Protective mechanisms

Nevertheless, the ego has a special role in the behavior of the child, since all conflicts are "on its territory". If a person has a strong enough ego, then he can honestly acknowledge both the content of instinctual motives and the demands of the Superego. He openly proposes intelligent methods of solutions that would satisfy all three systems of his psyche. However, if the ego of a person is not mature enough (which is especially characteristic of a child), then it is difficult for him to resist, on the one hand, the requirements of instinctual desires, and on the other - to keep an answer to Superego for violating social norms. In this case, the child seeks to get rid of the need to overcome conflicts. To this end, he uses the so-called protective mechanisms and techniques.

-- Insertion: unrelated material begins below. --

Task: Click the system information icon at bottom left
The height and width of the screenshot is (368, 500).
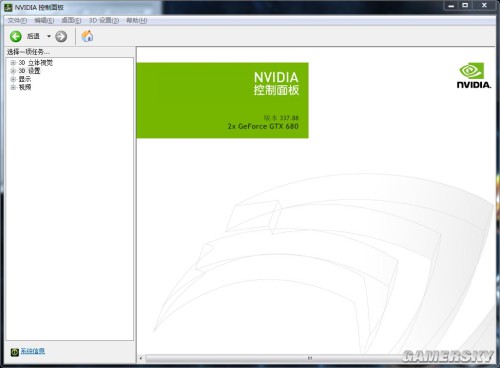Action: pos(14,352)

One of these techniques has already been described at the beginning of the chapter. It has been termed "displacement" (or "suppression") of unpleasant experiences. It is an automatic unconscious process, consisting in the fact that a traumatic experience is pushed out of the consciousness to the unconscious. Consciousness is cleansed of anxiety, and a depressed experience is preserved in the unconscious and, as the accumulation of other experiences, creates painful neurotic symptoms that Z. Freud encountered in his medical practice.

Another protective mechanism is sublimation. This protective mechanism is the realization of the Eid energy in a socially acceptable way (for example, through various types of creative activity). So, the child can express an excess of tension by breaking or damaging the toy or by picking up clay and molding out something from it. In both cases, the energy found an outlet and the tension was removed, but in one case the child used a destructive model of behavior, and in the second - socially acceptable.

Another special type of behavior of children, called regression, is considered as a protective mechanism. Regression is the child's treatment of the forms of behavior observed in his earlier stages of development. As an example, such actions of children as sucking a finger or a corner of a handkerchief can be cited. This form of behavior from the psychoanalytic position is interpreted as a return to positive forms of experience that were characteristic of an earlier age when the child sought solace.

Of particular note is the mechanism of projection. If a child experiences the existence of motives that cause him shame or fear, he can prevent such desires in his own consciousness, and attribute them to other people. For example, a child who manifests aggressive forms of behavior toward children may accuse them of being aggressive towards themselves. In this case, the psychoanalytic position presupposes a special approach to the complaints of the child. If a child complains to an adult about the undesirable behavior of other children, then it is necessary to understand whether his own desire to act similarly to other people is behind this.

In the psychoanalytic position, another type of defense mechanism is distinguished, called compensation. The compensation mechanism is that when a child faces a failure in one situation, he seeks to compensate for success in another. The action of the compensation mechanism can be observed in the process of eating, when a child speaks to an adult: "True, I eat well!" In this situation, the child wants to show that he is doing a valuable action for an adult, and at the same time tries to compensate for his failures in other activities.

One of the most common defense mechanisms is avoidance. Avoidance is manifested in the fact that the child leaves the situation that causes him discomfort. Avoidance can be physical (for example, a child leaves one room for another) or psychological (the child begins to distract or imagine something when performing a difficult task).